3. Make Operational Resilience Your Religion
Fix your plumbing. It’s as simple and as difficult as that. The legacy IT challenges cannot be kicked down the road any longer. Prioritising operational resilience means treating your core systems with the respect they deserve.
– Stress-test relentlessly: Don’t wait for a crisis. Proactively simulate failures to understand your system’s breaking points. What happens if a key database goes offline? How does the system react to an unexpected surge in AI-driven queries?
– Plan for failure: Assume things will break. Have robust, tested recovery plans in place. Resilience isn’t about preventing every failure; it’s about surviving them.
– Modernise strategically: A “rip and replace” approach is often unrealistic. Instead, focus on a phased modernisation plan, decoupling critical functions from monolithic legacy systems and rebuilding them on modern, resilient platforms.
The Governance Imperative
We are at a critical inflexion point. The allure of AI is powerful, but it has blinded many leaders to the foundational work required to deploy it safely and effectively. The widening AI governance gaps, compounded by faltering cybersecurity regulations and persistent legacy IT challenges, have created a landscape fraught with peril.

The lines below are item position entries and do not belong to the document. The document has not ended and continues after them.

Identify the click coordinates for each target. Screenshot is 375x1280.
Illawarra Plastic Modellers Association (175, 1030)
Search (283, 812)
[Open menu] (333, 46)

Financial institutions and other major enterprises face a clear choice: either get serious about building robust governance frameworks now, or wait for a catastrophic failure to force their hand. The work is hard, and it isn’t flashy, but it is essential. The question you should be asking in your next board meeting isn’t “What new AI can we buy?” but “How are we governing the AI we already have?”
What’s your biggest concern when it comes to AI governance in your own industry? Are you seeing these gaps appear, and what steps are being taken to address them? The conversation is just beginning.